§ WHAT TO PRODUCE
Beginning with the first line of the data below, reproduce every line unchanged, ending with the line that holds "Click the word 'Funimation' in the heading".

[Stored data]

+++

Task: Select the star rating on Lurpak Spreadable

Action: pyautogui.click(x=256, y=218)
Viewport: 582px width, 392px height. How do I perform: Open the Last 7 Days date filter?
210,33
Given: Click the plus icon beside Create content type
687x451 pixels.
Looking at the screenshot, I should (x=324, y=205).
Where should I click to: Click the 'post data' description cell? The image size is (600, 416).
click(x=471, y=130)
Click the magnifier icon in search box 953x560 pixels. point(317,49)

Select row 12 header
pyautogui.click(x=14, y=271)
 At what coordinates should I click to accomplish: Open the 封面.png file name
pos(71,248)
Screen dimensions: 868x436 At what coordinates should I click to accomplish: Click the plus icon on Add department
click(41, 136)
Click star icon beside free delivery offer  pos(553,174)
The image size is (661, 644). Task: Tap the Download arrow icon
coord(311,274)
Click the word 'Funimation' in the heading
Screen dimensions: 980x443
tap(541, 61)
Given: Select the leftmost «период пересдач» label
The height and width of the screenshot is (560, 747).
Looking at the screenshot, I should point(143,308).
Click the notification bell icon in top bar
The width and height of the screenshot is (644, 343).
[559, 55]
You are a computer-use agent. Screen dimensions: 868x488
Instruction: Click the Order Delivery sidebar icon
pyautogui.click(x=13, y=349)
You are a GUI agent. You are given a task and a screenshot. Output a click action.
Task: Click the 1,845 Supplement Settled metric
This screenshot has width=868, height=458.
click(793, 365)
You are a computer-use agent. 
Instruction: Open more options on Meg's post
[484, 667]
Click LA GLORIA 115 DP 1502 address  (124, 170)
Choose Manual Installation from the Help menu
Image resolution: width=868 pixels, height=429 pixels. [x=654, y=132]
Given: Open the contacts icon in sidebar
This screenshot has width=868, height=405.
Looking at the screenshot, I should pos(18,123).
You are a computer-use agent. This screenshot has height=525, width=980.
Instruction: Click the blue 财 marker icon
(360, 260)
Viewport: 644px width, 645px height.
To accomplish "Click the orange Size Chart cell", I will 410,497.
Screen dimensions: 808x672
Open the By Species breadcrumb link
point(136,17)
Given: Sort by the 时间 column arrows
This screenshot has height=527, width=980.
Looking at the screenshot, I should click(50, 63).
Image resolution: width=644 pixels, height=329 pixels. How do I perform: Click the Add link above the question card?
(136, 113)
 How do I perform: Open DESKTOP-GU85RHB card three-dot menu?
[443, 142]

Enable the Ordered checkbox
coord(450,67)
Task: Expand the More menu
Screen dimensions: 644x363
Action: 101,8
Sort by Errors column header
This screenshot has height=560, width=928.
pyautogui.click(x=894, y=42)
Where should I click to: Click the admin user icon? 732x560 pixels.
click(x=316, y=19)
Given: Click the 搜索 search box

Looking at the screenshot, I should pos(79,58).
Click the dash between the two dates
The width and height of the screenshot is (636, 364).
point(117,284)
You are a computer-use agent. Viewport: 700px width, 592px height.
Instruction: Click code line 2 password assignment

+++

§ EXERCISE OUTPUT
Task: Select the star rating on Lurpak Spreadable

Action: pyautogui.click(x=256, y=218)
Viewport: 582px width, 392px height. How do I perform: Open the Last 7 Days date filter?
210,33
Given: Click the plus icon beside Create content type
687x451 pixels.
Looking at the screenshot, I should (x=324, y=205).
Where should I click to: Click the 'post data' description cell? The image size is (600, 416).
click(x=471, y=130)
Click the magnifier icon in search box 953x560 pixels. point(317,49)

Select row 12 header
pyautogui.click(x=14, y=271)
 At what coordinates should I click to accomplish: Open the 封面.png file name
pos(71,248)
Screen dimensions: 868x436 At what coordinates should I click to accomplish: Click the plus icon on Add department
click(41, 136)
Click star icon beside free delivery offer  pos(553,174)
The image size is (661, 644). Task: Tap the Download arrow icon
coord(311,274)
Click the word 'Funimation' in the heading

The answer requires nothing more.